(Stored records)
--
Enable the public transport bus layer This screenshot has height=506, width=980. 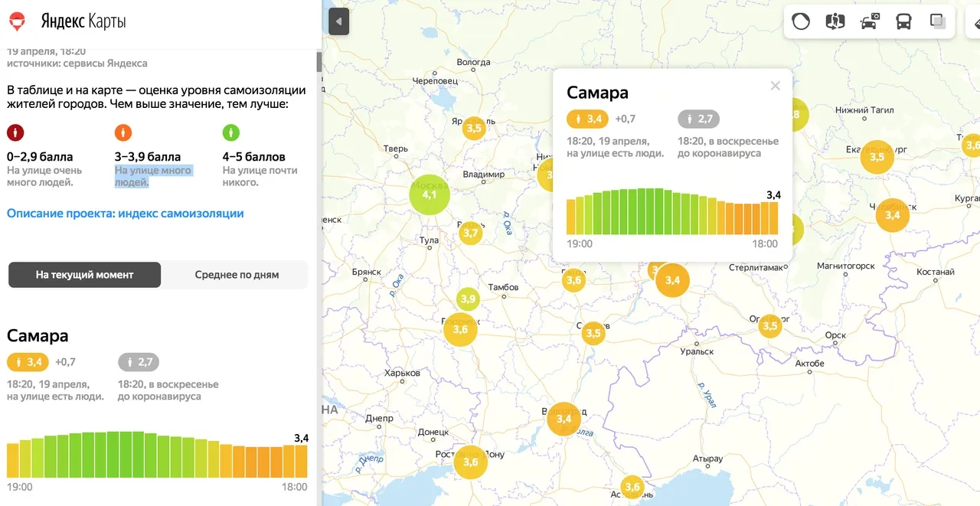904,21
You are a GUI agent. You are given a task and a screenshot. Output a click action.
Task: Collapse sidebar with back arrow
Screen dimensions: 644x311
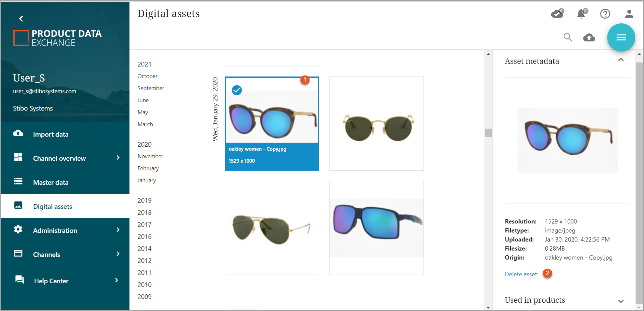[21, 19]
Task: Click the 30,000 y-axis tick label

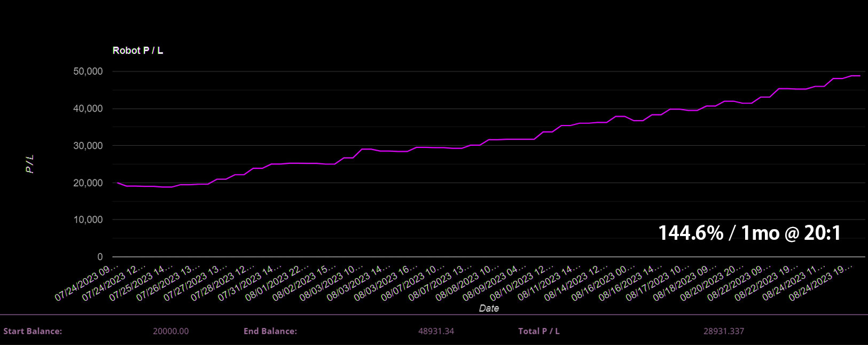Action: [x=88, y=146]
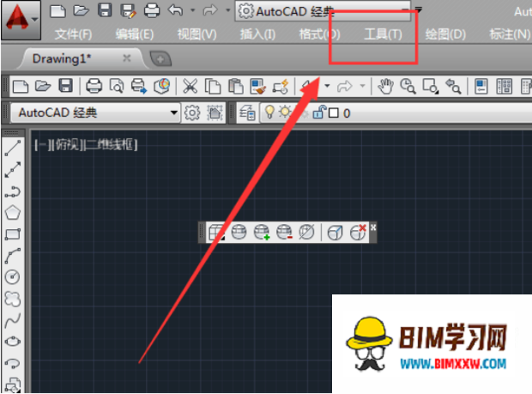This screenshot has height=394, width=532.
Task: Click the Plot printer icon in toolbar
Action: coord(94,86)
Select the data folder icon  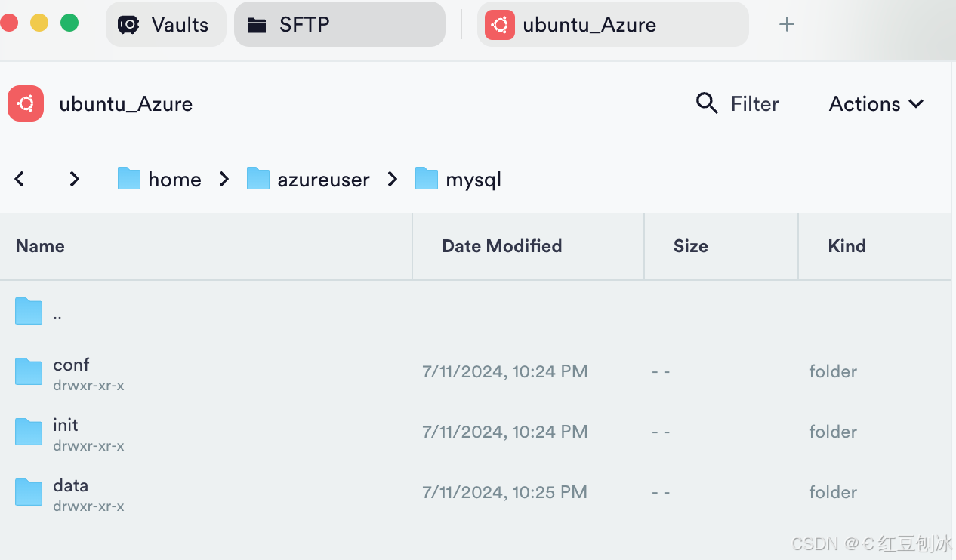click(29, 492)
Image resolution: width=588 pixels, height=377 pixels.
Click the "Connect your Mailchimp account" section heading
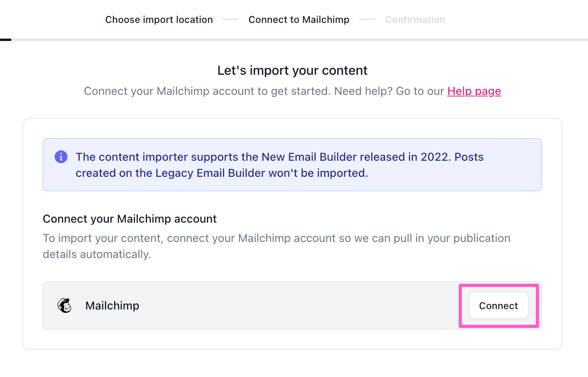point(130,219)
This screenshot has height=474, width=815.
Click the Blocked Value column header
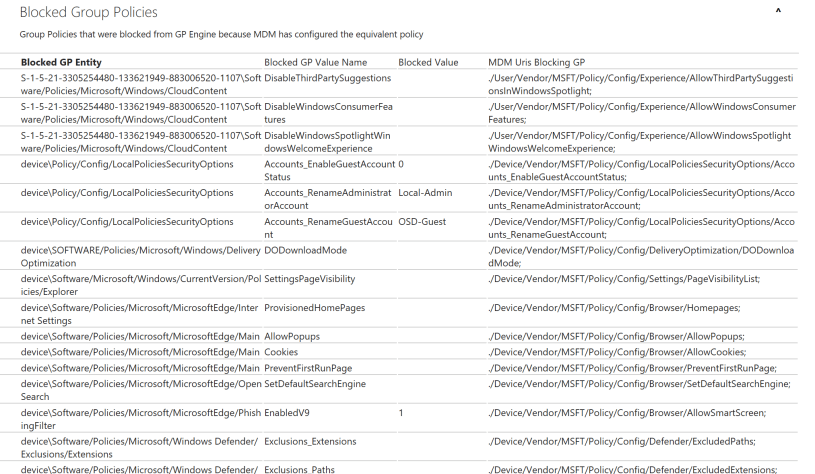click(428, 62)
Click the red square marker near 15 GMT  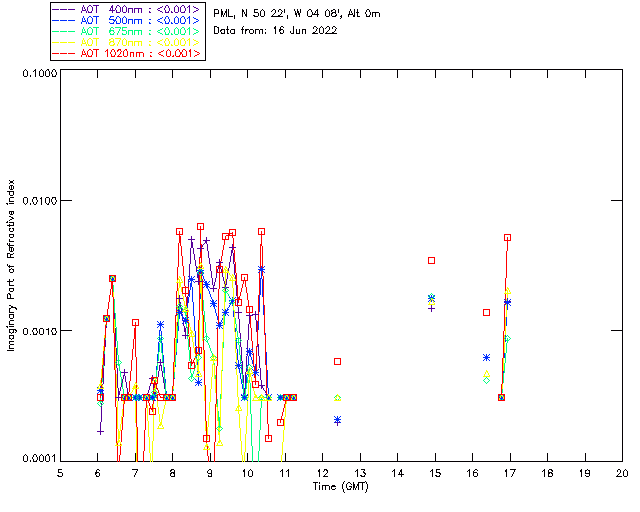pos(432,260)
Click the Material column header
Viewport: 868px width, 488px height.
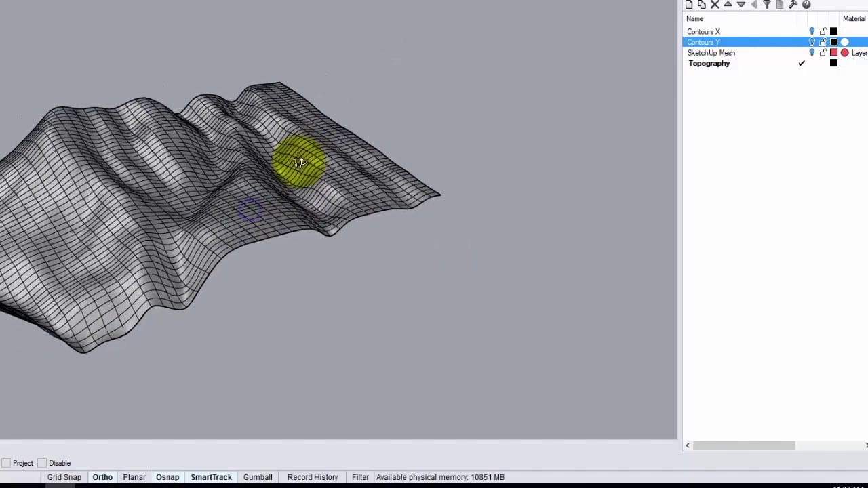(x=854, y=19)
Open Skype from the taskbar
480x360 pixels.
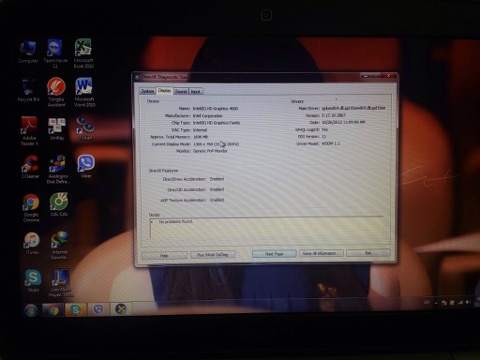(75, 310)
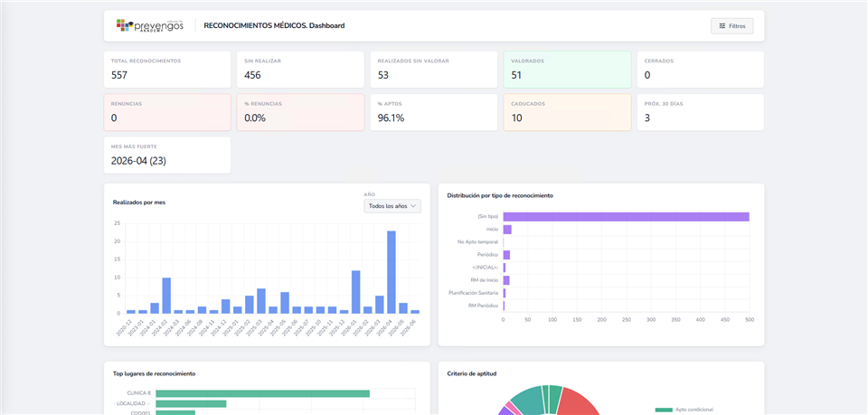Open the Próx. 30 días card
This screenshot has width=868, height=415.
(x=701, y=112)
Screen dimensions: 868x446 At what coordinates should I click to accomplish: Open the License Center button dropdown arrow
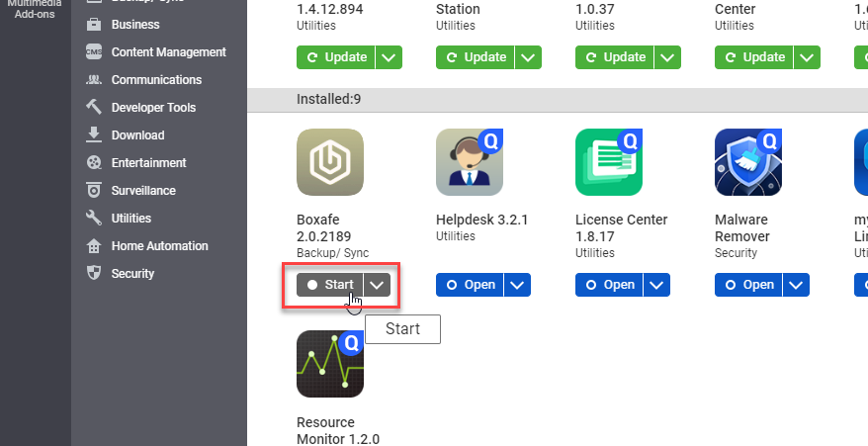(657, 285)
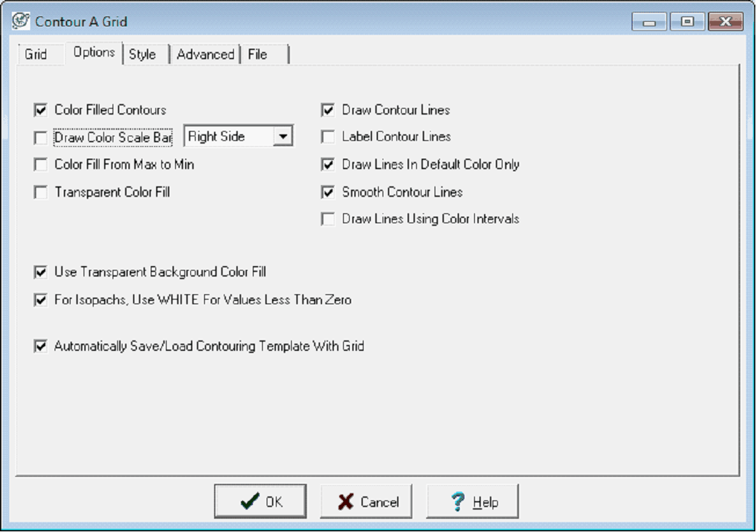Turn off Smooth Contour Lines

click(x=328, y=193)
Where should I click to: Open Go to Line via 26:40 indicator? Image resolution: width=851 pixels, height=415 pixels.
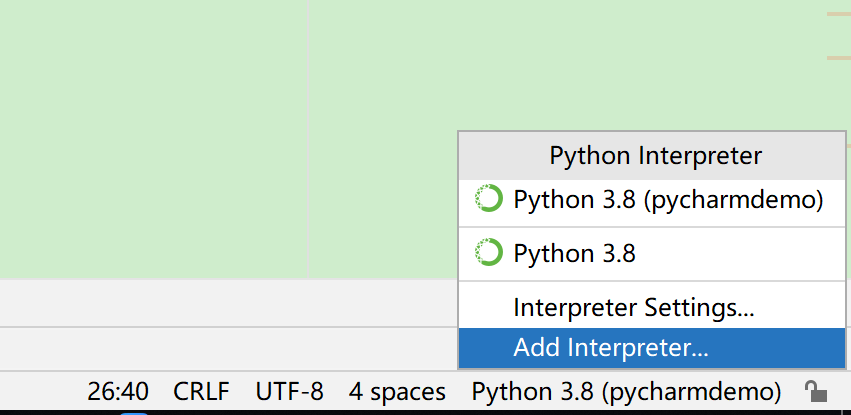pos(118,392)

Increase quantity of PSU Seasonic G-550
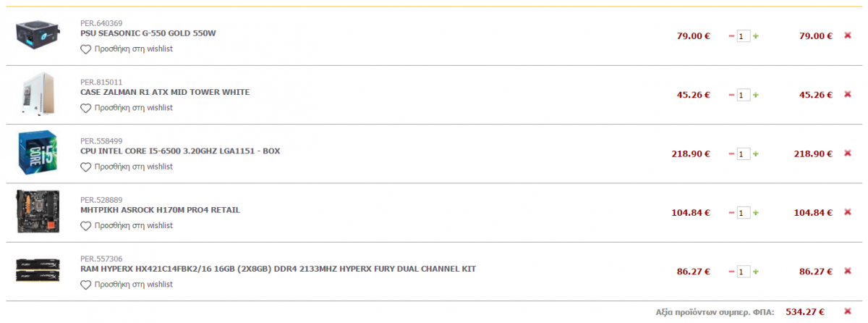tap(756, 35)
--
■ WHAT YOU SHOULD DO: Repeat exactly the line containing "Where should I" and every line after it through the end of the records, and nothing else. Leave the pictures out.

■ EXERCISE SOLUTION:
Where should I click to: Open Go to Line via 26:40 indicator? Image resolution: width=851 pixels, height=415 pixels.
pos(118,392)

Increase quantity of PSU Seasonic G-550
tap(756, 35)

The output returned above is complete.